• **TASK GOAL**
Retype the lines of the material below, exactly and only, from the one containing "Uncensored (326, 2490)" through the last line, with pictures left out.

#### ENTRIES PROVIDED

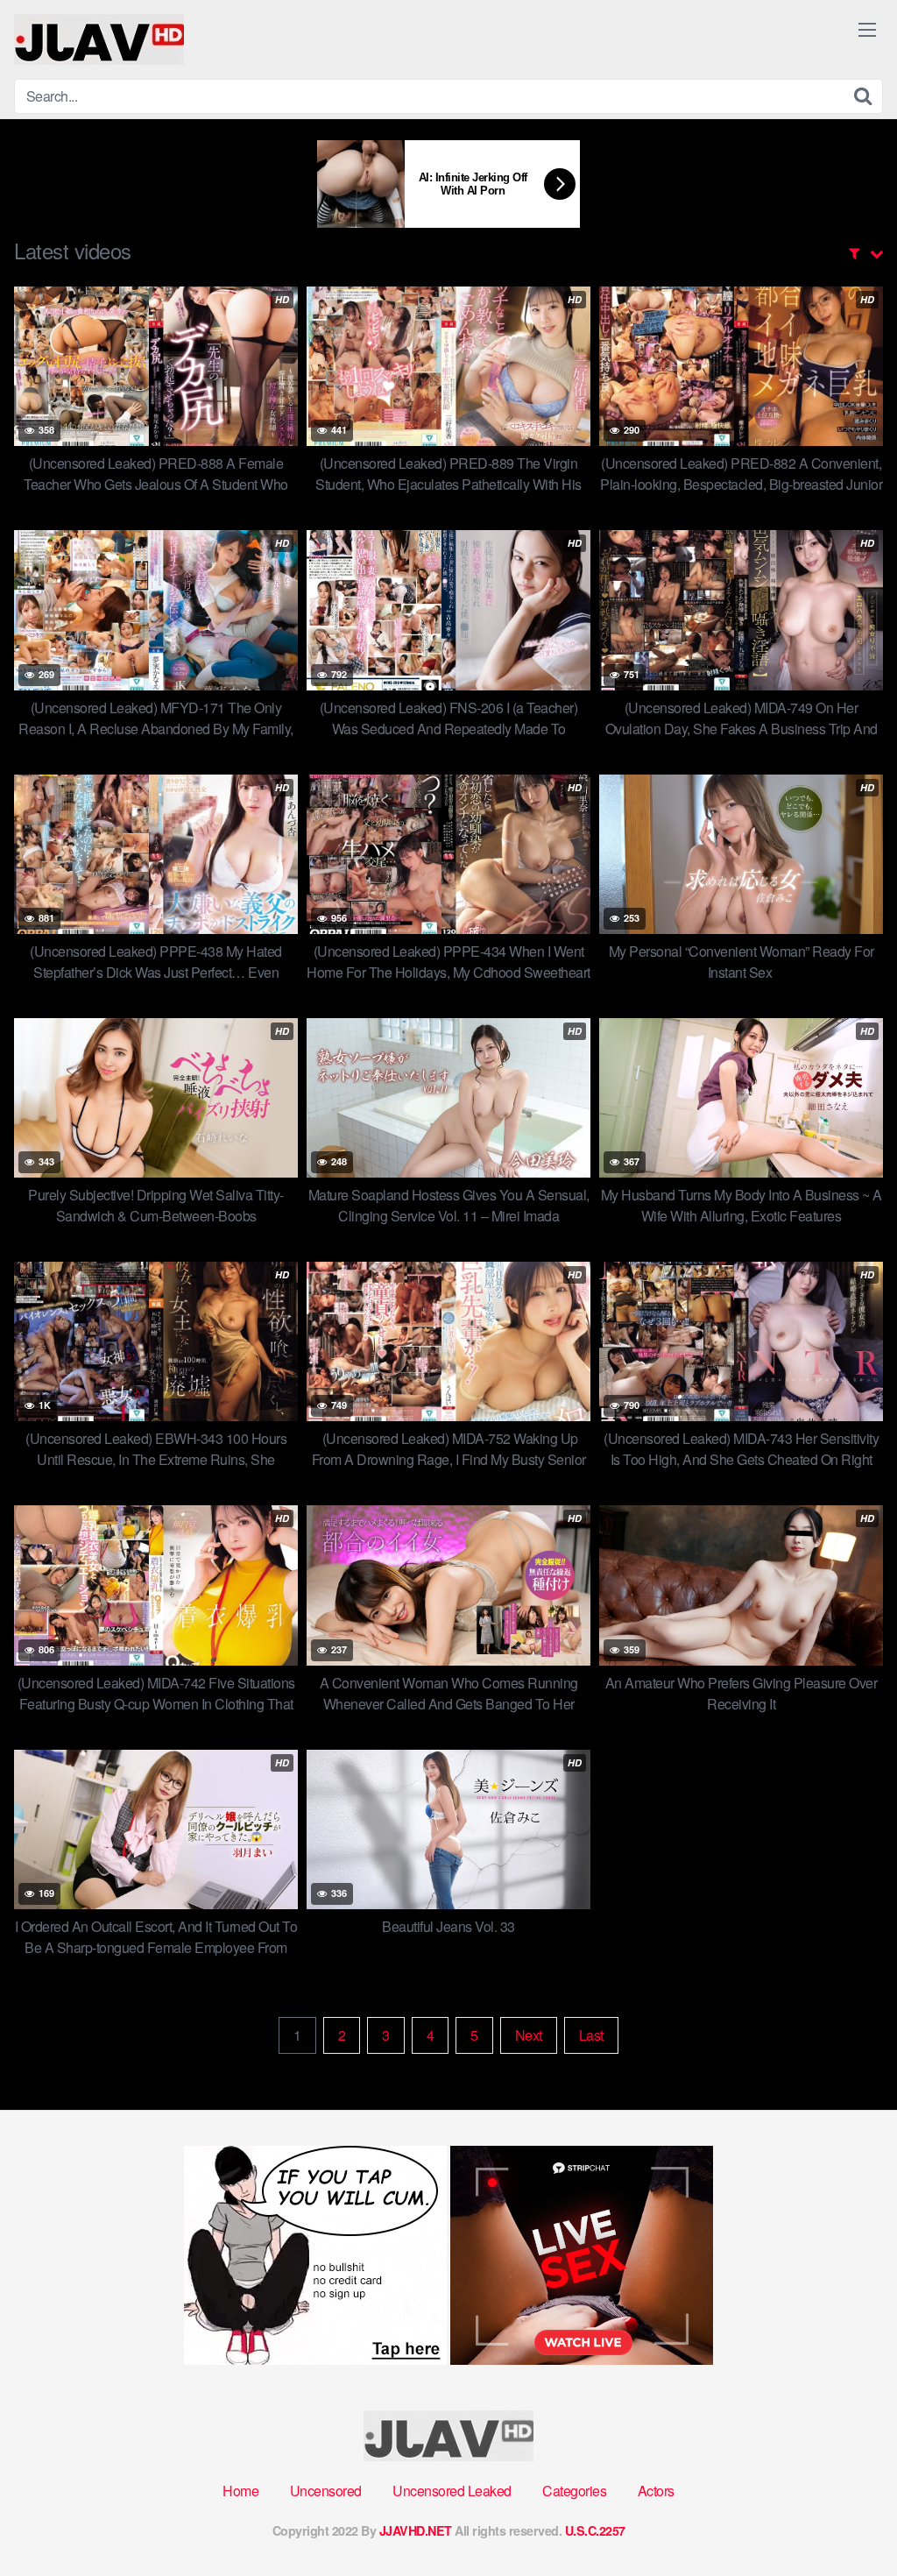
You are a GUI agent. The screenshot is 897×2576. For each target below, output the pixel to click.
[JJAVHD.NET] (99, 39)
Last (591, 2035)
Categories (574, 2490)
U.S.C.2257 (595, 2530)
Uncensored (326, 2490)
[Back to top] (849, 2520)
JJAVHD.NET (415, 2530)
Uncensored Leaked (452, 2490)
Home (240, 2490)
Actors (656, 2490)
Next (528, 2035)
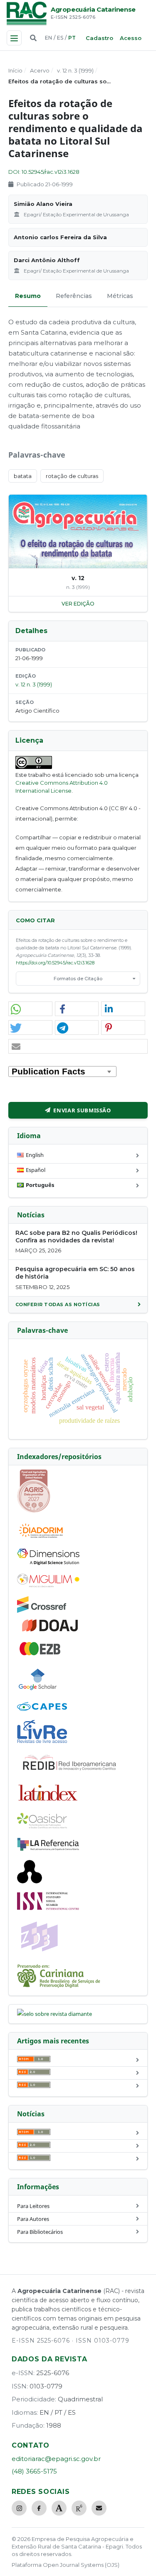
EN (48, 38)
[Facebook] (39, 2508)
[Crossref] (41, 1611)
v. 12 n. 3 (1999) (75, 70)
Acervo (40, 70)
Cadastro (99, 38)
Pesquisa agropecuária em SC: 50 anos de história (75, 1272)
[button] (30, 1009)
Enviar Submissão (82, 1110)
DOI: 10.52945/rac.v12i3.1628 (43, 171)
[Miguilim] (48, 1585)
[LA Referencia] (48, 1849)
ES (60, 38)
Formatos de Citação (78, 978)
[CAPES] (42, 1708)
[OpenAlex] (29, 1881)
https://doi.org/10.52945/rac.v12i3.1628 (55, 963)
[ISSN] (48, 1908)
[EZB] (40, 1653)
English (35, 1155)
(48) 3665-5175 (34, 2471)
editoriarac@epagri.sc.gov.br (56, 2459)
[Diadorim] (40, 1538)
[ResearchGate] (79, 2508)
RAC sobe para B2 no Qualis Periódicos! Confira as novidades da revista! (76, 1236)
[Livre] (42, 1742)
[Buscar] (33, 37)
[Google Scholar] (38, 1691)
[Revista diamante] (54, 2014)
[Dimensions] (48, 1563)
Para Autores (33, 2219)
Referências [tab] (74, 296)
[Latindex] (48, 1802)
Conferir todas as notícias (57, 1304)
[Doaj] (51, 1631)
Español (35, 1170)
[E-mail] (99, 2508)
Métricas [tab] (120, 296)
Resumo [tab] (28, 296)
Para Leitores (33, 2206)
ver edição (78, 604)
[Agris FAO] (33, 1511)
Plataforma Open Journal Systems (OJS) (65, 2564)
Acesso (130, 38)
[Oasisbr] (42, 1826)
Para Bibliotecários (40, 2232)
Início (15, 70)
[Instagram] (19, 2508)
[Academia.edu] (59, 2508)
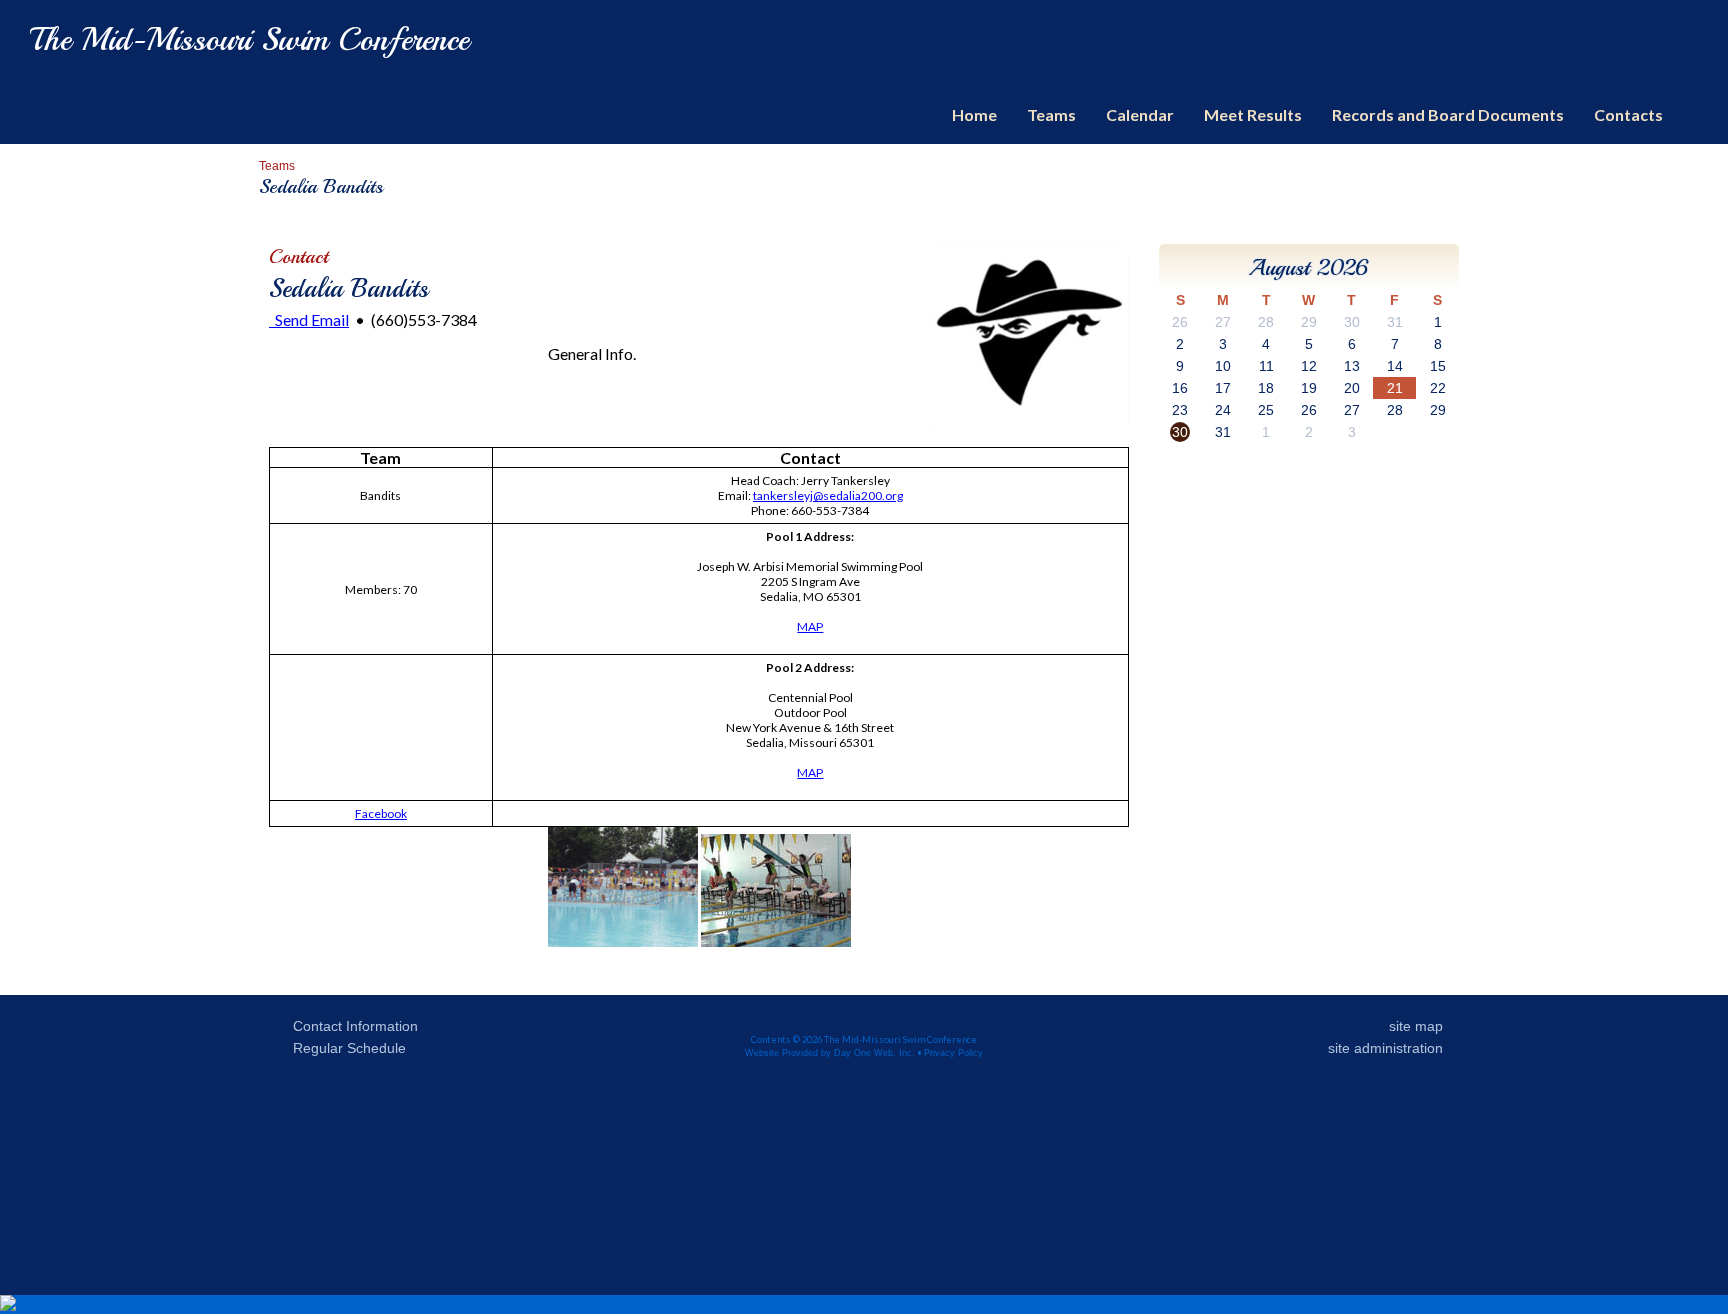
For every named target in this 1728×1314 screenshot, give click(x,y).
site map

########

• **RESPONSE BELOW**
Uncensored (326, 2490)
[Back to top] (849, 2520)
JJAVHD.NET (415, 2530)
Uncensored Leaked (452, 2490)
Home (240, 2490)
Actors (656, 2490)
Next (528, 2035)
EN (48, 38)
[Facebook] (39, 2508)
[Crossref] (41, 1611)
v. 12 n. 3 (1999) (75, 70)
Acervo (40, 70)
Cadastro (99, 38)
Pesquisa agropecuária em SC: 50 anos de história (75, 1272)
[button] (30, 1009)
Enviar Submissão (82, 1110)
DOI: 10.52945/rac.v12i3.1628 (43, 171)
[Miguilim] (48, 1585)
[LA Referencia] (48, 1849)
ES (60, 38)
Formatos de Citação (78, 978)
[CAPES] (42, 1708)
[OpenAlex] (29, 1881)
https://doi.org/10.52945/rac.v12i3.1628 (55, 963)
[ISSN] (48, 1908)
[EZB] (40, 1653)
English (35, 1155)
(48) 3665-5175 (34, 2471)
editoriarac@epagri.sc.gov.br (56, 2459)
[Diadorim] (40, 1538)
[ResearchGate] (79, 2508)
RAC sobe para B2 no Qualis Periódicos! Confira as novidades da revista! (76, 1236)
[Livre] (42, 1742)
[Buscar] (33, 37)
[Google Scholar] (38, 1691)
[Revista diamante] (54, 2014)
[Dimensions] (48, 1563)
Para Autores (33, 2219)
Referências [tab] (74, 296)
[Latindex] (48, 1802)
Conferir todas as notícias (57, 1304)
[Doaj] (51, 1631)
Español (35, 1170)
[E-mail] (99, 2508)
Métricas [tab] (120, 296)
Resumo [tab] (28, 296)
Para Leitores (33, 2206)
ver edição (78, 604)
[Agris FAO] (33, 1511)
Plataforma Open Journal Systems (OJS) (65, 2564)
Acesso (130, 38)
[Oasisbr] (42, 1826)
Para Bibliotecários (40, 2232)
Início (15, 70)
[Instagram] (19, 2508)
[Academia.edu] (59, 2508)
For every named target in this 1728×1314 screenshot, give click(x,y).
site map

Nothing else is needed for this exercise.